Internal Medicine Residency
Richard A. Walsh, M.D.
Richard A. Walsh, M.D. is the John H. Hord Professor and Chairman of the Department of Medicine at Case Western Reserve University and Physician-in-Chief at University Hospitals of Cleveland. In these capacities he is responsible for the development of patient care, research, and teaching of the largest department of the School of Medicine and University Hospitals. His department currently ranks 11th of 126 Departments of Medicine in NIH funding. There are over 243 full time faculty members and 12 divisions including: Cardiology, Hematology/Oncology, Gastroenterology, Infectious Disease, Hypertension, Pulmonary and Critical Care, Rheumatology, Geriatric Medicine, General Internal Medicine, Nephrology, and Endocrinology.
Dr. Walsh obtained his undergraduate and M.D. degree from Georgetown University magna cum laude. He was Medical School Class Valedictorian and President of the Medical Honors Society. His Internal Medicine housestaff training occurred at the University of North Carolina in Chapel Hill and his cardiovascular fellowship training at Georgetown University Hospitals. He is board certified in Internal Medicine and Cardiology.
His initial faculty appointment was in the Department of Medicine and the Division of Cardiology at the University of Texas Health Science Center in San Antonio where he advanced from assistant to full professor. During that ten year span, he was the director of the clinical and research catheterization and hemodynamics laboratories at that institution and the Southwest Foundation for Biomedical Research. He then became the Mabel S. Stonehill Professor, Chief of the Division of Cardiology and Cardiovascular Center at the University of Cincinnati for eight years where he was awarded and directed one of five National Institutes of Health sponsored Specialized Centers for Research in Heart Failure. This program pioneered the use of genetically engineered mice to elucidate mechanisms of cardiac hypertrophy and heart failure and developed many of the approaches now widely utilized to characterize cardiac physiology and pathophysiology of mice in vitro and in vivo.

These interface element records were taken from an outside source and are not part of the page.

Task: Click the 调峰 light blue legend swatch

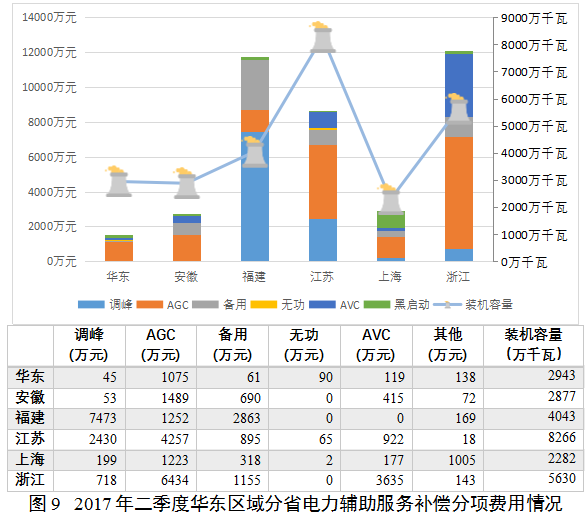Action: pyautogui.click(x=91, y=304)
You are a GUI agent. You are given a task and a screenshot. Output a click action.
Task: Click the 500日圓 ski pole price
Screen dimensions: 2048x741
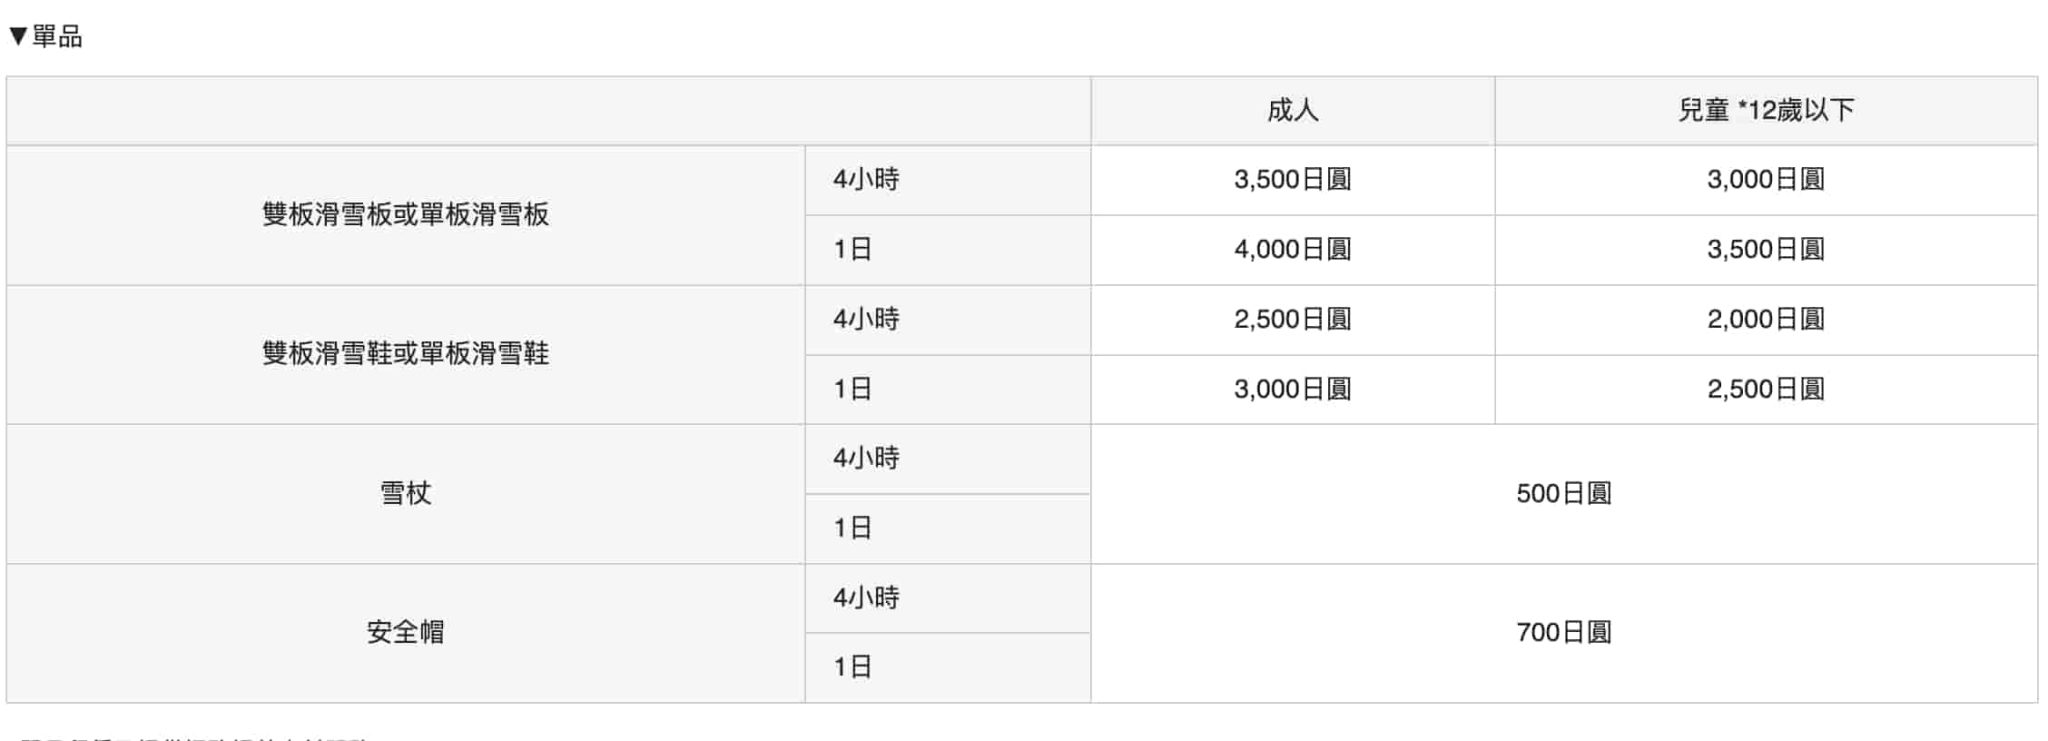point(1563,494)
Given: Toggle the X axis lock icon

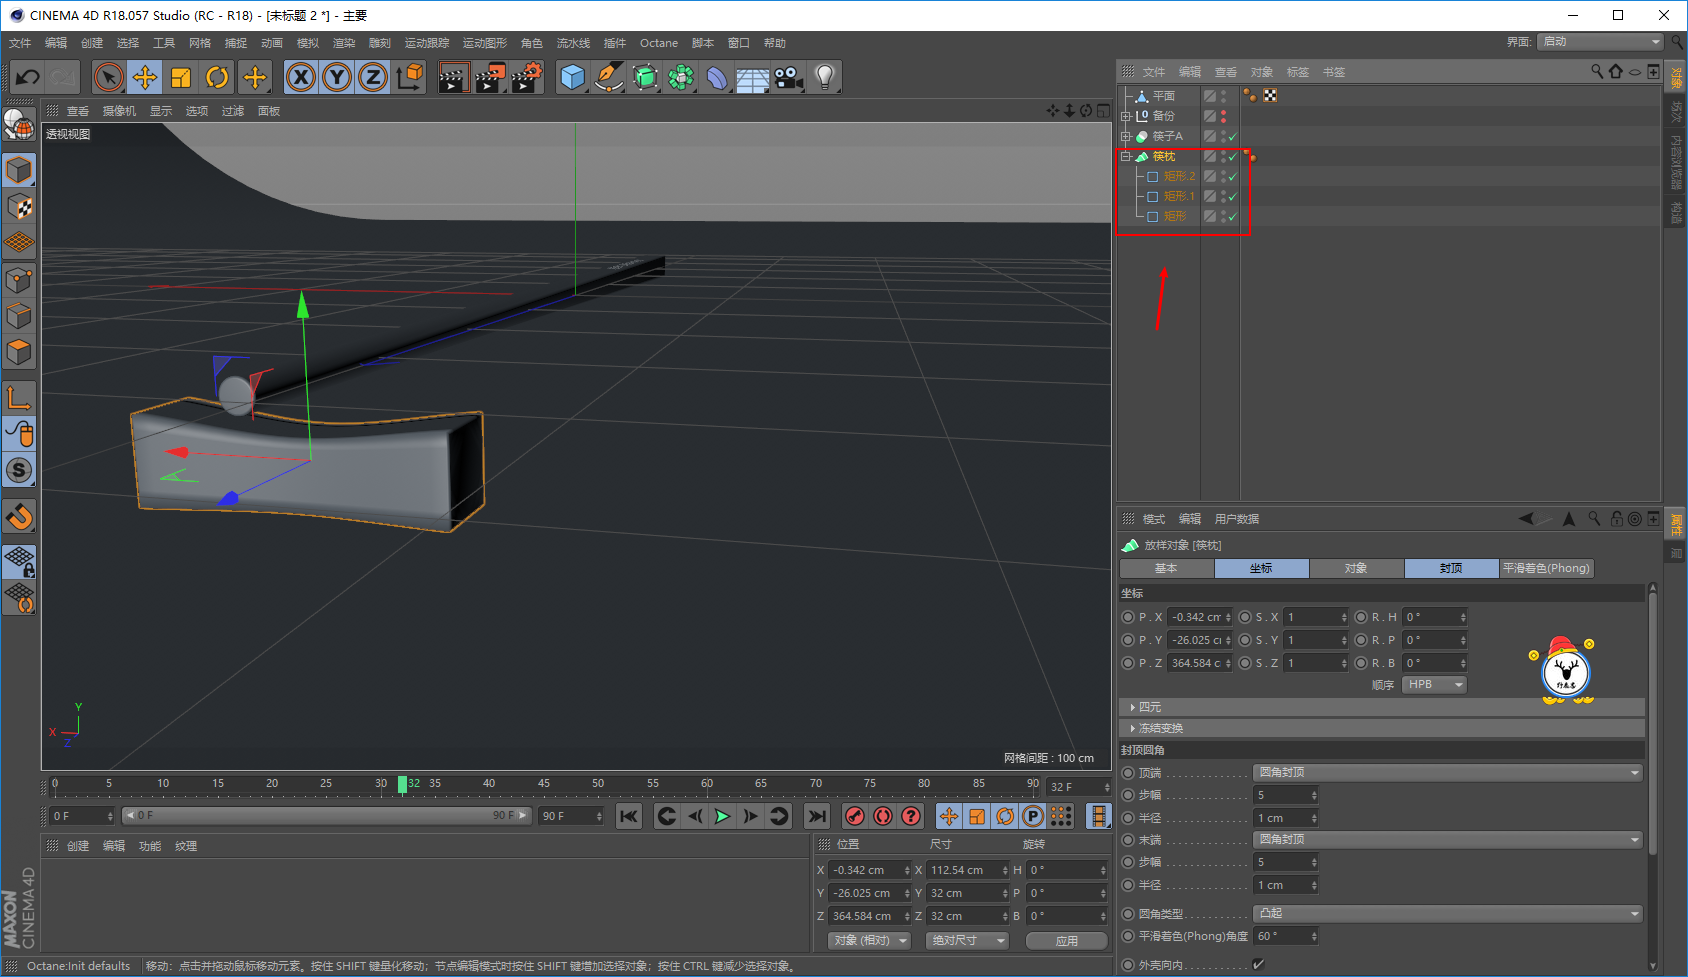Looking at the screenshot, I should (x=301, y=77).
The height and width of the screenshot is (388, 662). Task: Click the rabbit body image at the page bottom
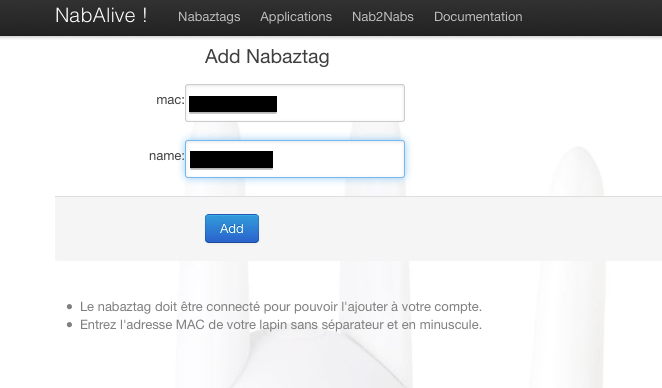click(296, 361)
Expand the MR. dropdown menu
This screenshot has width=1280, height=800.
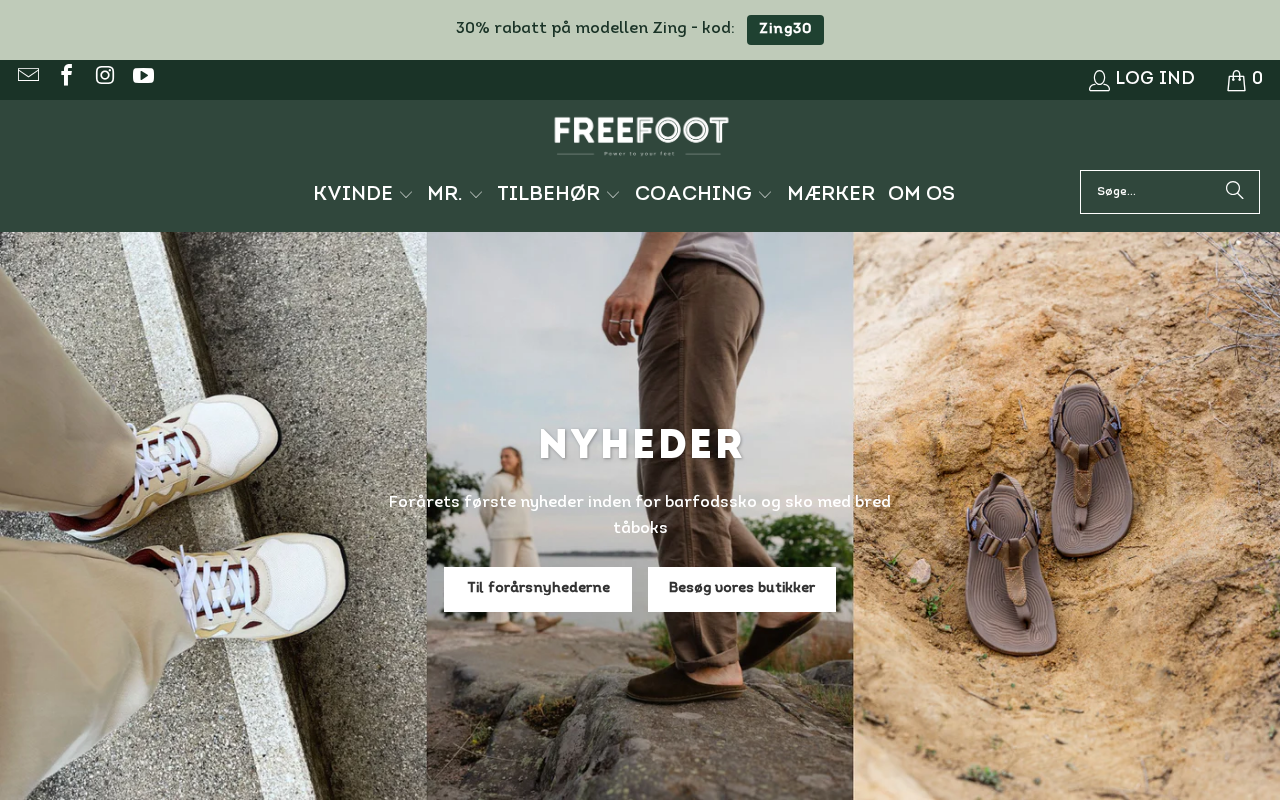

His laboratory, which was continuously funded by the American Heart Association and National Institutes of Health for over 20 years, has focused on mechanisms responsible for congestive heart failure. In particular, he has contributed to our knowledge of how aberrant signal transduction alters cardiac size and function. He has contributed over 400 scientific publications and edited four books. He is currently Editor-in-Chief of the Journal of Molecular and Cellular Cardiology, Senior Editor of the 12th Edition of Hurst's The Heart, on the Executive Board of the Association of Professors of Medicine, a member of the American Society of Clinical Investigation and the Association of American Physicians among others. He has served as Chairman of the Scientific Publishing Committee of the American Heart Association and on the editorial boards of all of the major Cardiology journals and has chaired study sections for the National Institutes of Health and the American Heart Association. He is married to Donna Carol Parsons. They have two adult sons, two granddaughters and one grandson. His hobbies are running, reading and big game fishing. He set an IGFA World Record in 2001.